> **Фрагмент документа**
>>>
Вместе с тем, мотив разорванности цепи поколений выходит у Бродского на еще одну точку пересечения с Ахматовой и Мандельштамом – на проблему не только деформированности отношений между разными поколениями, но и деформированности представлений о возрасте, о естественном соотношении времени жизни человека с природным временем.
В катастрофическом времени, художественно воплощенном в поэзии Ахматовой и Мандельштама, бросается в глаза нарушение естественного соотношения между внутренним временем жизни человека (преимущественно обусловленным возрастным восприятием времени) и темпом протекания исторического времени. Эталоном такого естественного, некатастрофичного (что не означает отсутствия трагизма) восприятия времени может выступать Пушкин. В его «Телеге жизни» с абсолютной точностью описаны три возрастные модели (юность, зрелость, старость) гармоничного, естественного взаимодействия с объективным временем, которое вначале «отстает» от внутреннего ритма юности, затем, в зрелости, начинает пугающе опережать этот ритм; старость же предстает как трагическое единство внутренней неподвижности человека с кажущимся на этом фоне предельным ускорением хода времени («И дремля, едем до ночлега, // А время гонит лошадей»).
<<<
> **Приведённый материал**
>>>
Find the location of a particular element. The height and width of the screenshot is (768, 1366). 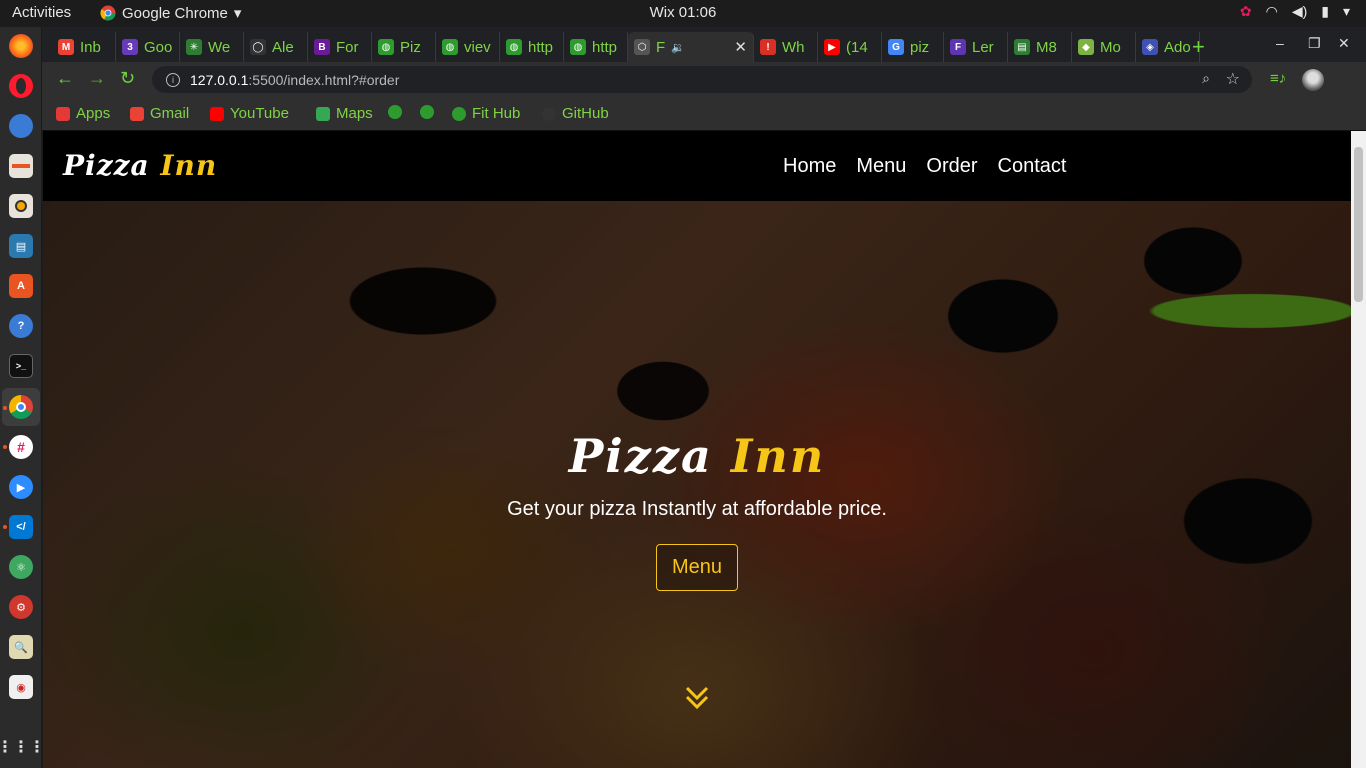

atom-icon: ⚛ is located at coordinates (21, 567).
<<<
>>>
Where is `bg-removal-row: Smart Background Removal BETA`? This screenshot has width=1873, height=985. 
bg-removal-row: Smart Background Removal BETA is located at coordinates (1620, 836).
<<<
> **Задания**
**1.** Какие три возрастные модели описаны в «Телеге жизни» Пушкина, согласно фрагменту документа?
**2.** Перепишите часть фрагмента документа от слов «Вместе с тем, мотив» до слов «с природным временем.» включительно, поставив «Пастернака» вместо «Бродского».

> **Ответы к заданиям**
**1.** Юность, зрелость и старость.

**2.**
Вместе с тем, мотив разорванности цепи поколений выходит у Пастернака на еще одну точку пересечения с Ахматовой и Мандельштамом – на проблему не только деформированности отношений между разными поколениями, но и деформированности представлений о возрасте, о естественном соотношении времени жизни человека с природным временем.